Отец закрыл глаза, пальцем сдавил переносье. Он решал: отвечать на мой вопрос или нет.
— Ты думаешь, — сказал он, — топить баню и руководить, скажем, техникумом — одно и то же?.. Государство каждому платит по труду.
— Но должна же быть справедливость?! — крикнул я.
— А что такое справедливость?.. В буржуазном обществе капиталист, имея завод, нанимает рабочих. Рабочие создают ему богатство, сами живя в нищете. Капиталист считает это справедливым: он даёт рабочим работу. Мы считаем это несправедливым, потому что один присваивает то, что должны иметь все. Поэтому мы прогнали капиталистов и работаем теперь в общий государственный котёл. И каждый получает из этого котла свою долю, пропорционально своему труду. Пока в этом наша общественная справедливость. То, что справедливо для одного человека, не всегда справедливо для общества. И наоборот. Тебе пора различать это.

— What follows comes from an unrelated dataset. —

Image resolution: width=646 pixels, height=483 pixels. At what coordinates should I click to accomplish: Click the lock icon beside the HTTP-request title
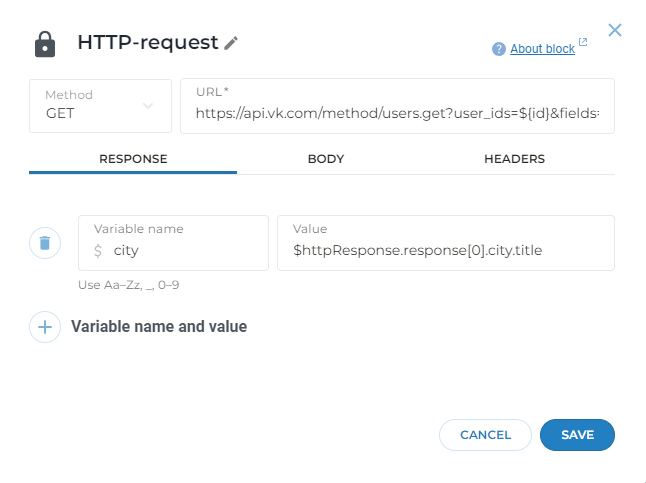coord(45,44)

— Но у Петраковых на четверых — одни валенки…
— Ты хочешь отдать им свои?.. А кто даст валенки Пищевым, которые живут, как Петраковы? Кто даст Ильиным, Черниковым, Перескоковым?.. Ты дашь?.. Нет, милый друг, даже своей добротой ты государства не заменишь!
Отец бросил книгу на стол, встал, надел очки и ходил по комнате, морщась и потирая грудь. Я жалел не отца, мне было жалко Петраковых.
Я тихо сказал:
— А маленькая Валька у Петраковых босиком… по снегу…

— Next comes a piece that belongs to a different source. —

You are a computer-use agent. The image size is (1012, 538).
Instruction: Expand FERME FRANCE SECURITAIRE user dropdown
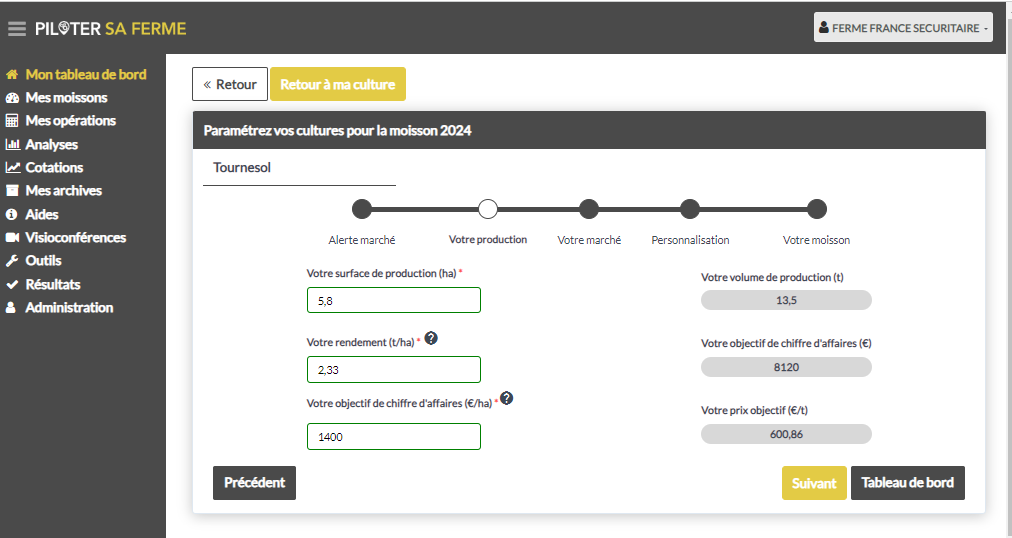903,28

И отец взорвался. Он повернулся ко мне и закричал:
— Ну? Что стоишь?.. Вон под вешалкой, только из мастерской, подшитые… Неси!.. — Он выбежал в кухню и вышвырнул в комнату все три пары валенок.
Отец последнее время часто взрывается, в ярости кричит страшные слова. Только мама как-то его успокаивает. Мама вмешалась и на это раз. Решительным движением положила на готовальню рейсфедер, молча взяла меня за руку и увела в мою комнату. Она ушла к отцу, прикрыв за собой обе двери. Некоторое время я слышал, как отец кричал: «Он должен понимать, что у нас пока социальное, а не материальное равенство!..» Потом голоса затихли.

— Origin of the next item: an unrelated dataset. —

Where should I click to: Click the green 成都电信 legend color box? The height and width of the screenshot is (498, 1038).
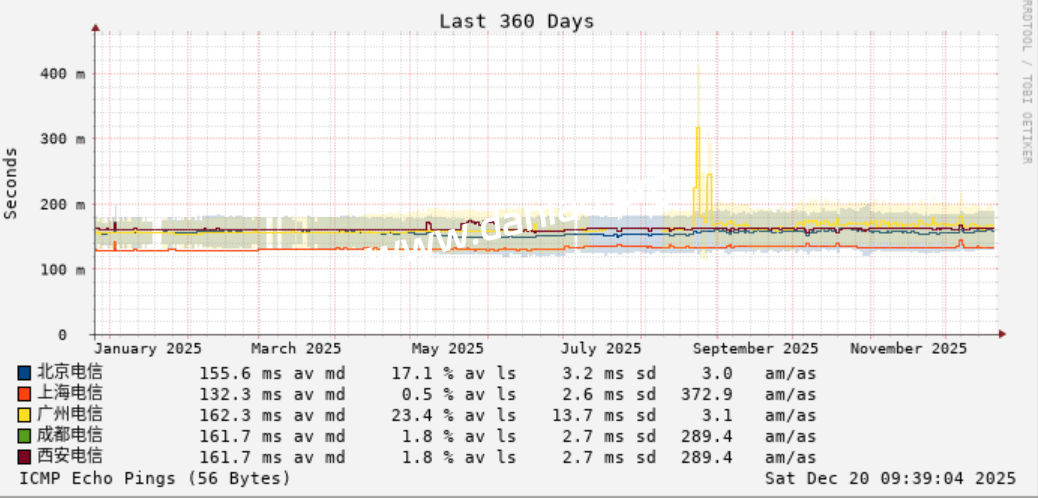(x=25, y=436)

Утром мама говорила со мной. Мама всё поняла. Папа обещал купить мне велосипед. Я попросил маму взять велосипедные деньги и купить платье Аннушке. Платье я отдал Ивану. Это было трудно, потому что надо было сделать так, чтобы не обидеть товарища. Я сказал: «Ты не говори, что от меня. Скажи, что сам купил, ладно?.. А то ещё не возьмёт…»
Иван долго смотрел на меня серьёзно и без радости. Потом оправил свой пояс-верёвку, сказал: «Ладно. Сговорюсь с Нюркой», — и взял платье.
На другой день я видел Нюрку в новом коричневом с белым воротником платье. Она сияла и боялась даже облокотиться на парту! Никогда ещё я не был так счастлив! Если бы я мог, я бы всем девчонкам подарил по платью…
… Нашёл в куртке протокол. Гадко. Стыд! Горел на огне совести, как предатель. Поймал-таки меня лесник!
Отнёс протокол отцу. Сказал, что было. Отец посмотрел протокол, задумался, сказал: «Есть пословица: лучше поздно, чем никогда. Я считаю: «поздно» и «никогда» — одно и то же. Рад, что не скрыл, нашёл силы вернуться к позору.
Но бумажку верни Красношеину. Он составлял протокол, он и должен вручить его лесничему…»
Так вот, товарищ Алексей! Думай!..
Утром ходил к моей сосне. Есть такая сосна, на вырубке. Удивительная сосна! Всегда она бережёт для меня тепло. Даже в холодные дни, где-то внутри, под её старой морщинистой корой, я чувствую тепло, когда крепко-крепко прижимаюсь к сосне щекой. Мне спокойно здесь быть. Думать.